Pending rule changes
There are several changes in the Rules of Court that will take effect on January 1; here’s a link to a page where you can read through them. Of particular note, Rule 1:4(l) will require attorneys to put their State Bar Number on pleadings. There’s a new provision in Rule 4:5(c), dealing with the always contentious subject of depositions (I am so glad to be out of trial-court practice for this reason alone) dealing with objections on the record: “Any objection must be stated concisely in a nonargumentative and nonsuggestive manner.” Good attorneys have been obeying this rule for years, but apparently the practice of “speaking objections,” whereby a lawyer can “educate” the witness as to how to answer a given question, is still pervasive enough that it requires a specific rule.

Appellate courts’ holiday closings
The Supreme Court of Virginia and the Court of Appeals of Virginia will be closed next Monday and Tuesday, December 24-25, plus the following Monday and Tuesday, December 31-January 1. In addition, they’ll be closed Friday, January 18 for Lee-Jackson Day and Monday, January 21 for King Day.

The Fourth Circuit will also be closed December 24-25 and January 1, but they’ll be open on New Year’s Eve. That office will also be closed January 21.

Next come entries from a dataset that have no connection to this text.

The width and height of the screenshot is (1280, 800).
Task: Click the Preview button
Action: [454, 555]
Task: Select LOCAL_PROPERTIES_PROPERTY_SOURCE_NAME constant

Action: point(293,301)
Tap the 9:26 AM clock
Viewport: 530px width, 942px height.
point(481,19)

With each of these closings, if you have a deadline that falls on one of those days or an adjacent weekend, your filing deadline is extended unto the next day on which the court is open. Of course, if you believe the Mayans, we won’t have to worry about upcoming deadlines after tomorrow, now, will we?

One last point: If you have to file something with your local trial court’s clerk, that clerk will probably adhere to the same schedule as set forth above. But you should call to make sure; if you have something to file in the local court (a notice of appeal or an appeal bond, for example), and that court is open on a given day when the appellate clerk is closed, you don’t get the extension. Of course, you shouldn’t play with deadlines anyway; you should always file early.